Yep. Who’d have known it? I looked at my inner elbow as if I’d never seen it before.
He laughed, bounced over a little, and made a raspberry noise with his mouth on my belly. My knees jerked up in reflex, and I bopped him on the head with my elbow.
“Are you all right?” I pulled away from him and sat up—all desire to laugh gone. Trust me to clobber Adam while we’re making out. Stupid, clumsy idiot, me.
He took one look at my face, put both arms over his head, and rolled on his back, moaning in agony.
“Hey,” I said. And when he didn’t stop, I poked him in the side—I knew some of his ticklish spots, too. “Stop that. I didn’t hit you that hard.” He’d been taking lessons from Samuel.
He opened one eye. “How would you know?”
“You have a hard head,” I informed him. “If I didn’t damage my elbow, I didn’t hurt your head.”
“Come here,” he said opening his arms wide, eyes glittering with laughter ... and heat.
I crawled over on top of him. We both closed our eyes for a bit while I made myself comfortable. He ran his hands over my back.
“I love this,” he told me, a little breathless and yellow-eyed.
“Love what?” I turned my head and put my ear on his chest so I could hear the pounding of his heart.
“Touching you ...” He deliberately ran a hand over my bare butt. “Do you know how long I’ve wanted to do this?”
He dug in with his fingers. Tension from the night before had left me tight, and it felt good. I went limp, and if I could have purred, I would have.
“Someone looking at us might think we’re asleep,” I told him.
“You think so? Only if they don’t notice my pulse rate ... or yours.”
He hit just the right spot, and I moaned.
“Just like Medea,” he murmured. “All I have to do is put my hands on you. You can be spitting mad ... and then you lean against me and go all soft and still.” He put his mouth against my ear. “That’s how I know you want me as much as I want you.” His arms were tight around me, and I knew that I wasn’t the only one with wounds.

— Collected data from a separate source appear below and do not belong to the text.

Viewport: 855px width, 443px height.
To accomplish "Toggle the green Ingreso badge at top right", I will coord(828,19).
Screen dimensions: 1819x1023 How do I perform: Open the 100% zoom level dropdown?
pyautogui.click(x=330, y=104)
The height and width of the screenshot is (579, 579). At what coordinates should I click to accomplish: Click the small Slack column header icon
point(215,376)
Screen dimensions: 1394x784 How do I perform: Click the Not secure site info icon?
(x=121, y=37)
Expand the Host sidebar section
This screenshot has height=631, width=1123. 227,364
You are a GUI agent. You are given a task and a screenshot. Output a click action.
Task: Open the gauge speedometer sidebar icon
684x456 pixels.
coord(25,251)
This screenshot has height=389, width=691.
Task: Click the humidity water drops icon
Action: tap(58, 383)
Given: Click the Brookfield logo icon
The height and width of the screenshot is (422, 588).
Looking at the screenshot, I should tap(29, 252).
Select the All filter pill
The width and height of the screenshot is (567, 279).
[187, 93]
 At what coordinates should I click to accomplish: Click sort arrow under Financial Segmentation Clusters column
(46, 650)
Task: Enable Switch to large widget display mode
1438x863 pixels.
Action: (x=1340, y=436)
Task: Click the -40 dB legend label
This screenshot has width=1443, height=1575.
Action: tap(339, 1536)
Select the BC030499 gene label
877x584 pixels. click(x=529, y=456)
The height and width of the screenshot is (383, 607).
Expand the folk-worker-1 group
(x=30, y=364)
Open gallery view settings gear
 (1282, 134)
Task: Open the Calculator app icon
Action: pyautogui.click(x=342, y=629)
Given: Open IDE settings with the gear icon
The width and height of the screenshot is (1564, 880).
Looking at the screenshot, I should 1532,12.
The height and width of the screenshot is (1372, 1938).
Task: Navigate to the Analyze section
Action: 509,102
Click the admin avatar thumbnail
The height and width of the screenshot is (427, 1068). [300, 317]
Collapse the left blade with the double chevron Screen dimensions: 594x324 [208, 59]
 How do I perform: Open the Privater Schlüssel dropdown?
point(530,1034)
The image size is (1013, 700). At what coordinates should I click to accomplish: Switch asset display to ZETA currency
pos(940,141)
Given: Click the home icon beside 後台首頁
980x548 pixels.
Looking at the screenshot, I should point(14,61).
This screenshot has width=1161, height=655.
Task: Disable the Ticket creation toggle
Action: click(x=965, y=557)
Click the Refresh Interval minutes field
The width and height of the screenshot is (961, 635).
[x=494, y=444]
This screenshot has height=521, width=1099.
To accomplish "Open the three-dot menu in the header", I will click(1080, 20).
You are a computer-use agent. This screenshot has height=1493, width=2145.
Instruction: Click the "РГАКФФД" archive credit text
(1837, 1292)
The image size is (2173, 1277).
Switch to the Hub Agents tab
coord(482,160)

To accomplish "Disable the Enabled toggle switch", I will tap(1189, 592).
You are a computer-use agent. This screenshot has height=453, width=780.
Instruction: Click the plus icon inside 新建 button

“I don’t purr as well as Medea,” I told him.
“Are you sure about that?”
And he proceeded to show me what he meant. If I didn’t ever reach Medea’s volume, I came close. By the time he got down to business, there was no room in the inferno he’d made of me for fear or memory.
There was only Adam.
THE NEXT TIME I WOKE UP I WAS SMILING I WAS ALONE in the bed, but that didn’t matter because I could hear Adam downstairs—he was talking to Jesse. Either they were making lunch—I checked the window shades—dinner, or someone was getting chopped into small bits.
Soon I’d start worrying. But for now ... the vampires weren’t going to kill everyone I knew. They weren’t even going to kill me. The sun was up. And matters between Adam and me were right and tight.
Mostly. We had a lot of things to talk about. For instance, did he want me to move in? For a night, it was wonderful. But his house wasn’t exactly private; any of his pack could be here on any given day.
I liked my home, scruffy as it was. I liked having my own territory. And ... what about Samuel? I frowned. He was still ... not whole, and for some reason bunking at my house was helping. With me he could have a pack, but not be Alpha and responsible for everyone. I wasn’t sure it would work out so well for him if I moved in with Adam—and I knew it wouldn’t work out if he moved over here, too.
See, worrying already.
I took a deep breath and let it go. Tomorrow I would worry about Samuel, about Stefan, and about Amber, whose ghost was the least of her problems. I was just going to enjoy today. For the whole day I was going to be happy and carefree.
I slid out of bed and realized I was stark naked. Which was only to be expected. But there was no sign of underwear on the floor or in the bedding. I was head and shoulders under the bed when Adam said, from the doorway, “I spy with my little eye something that begins with the letter A.”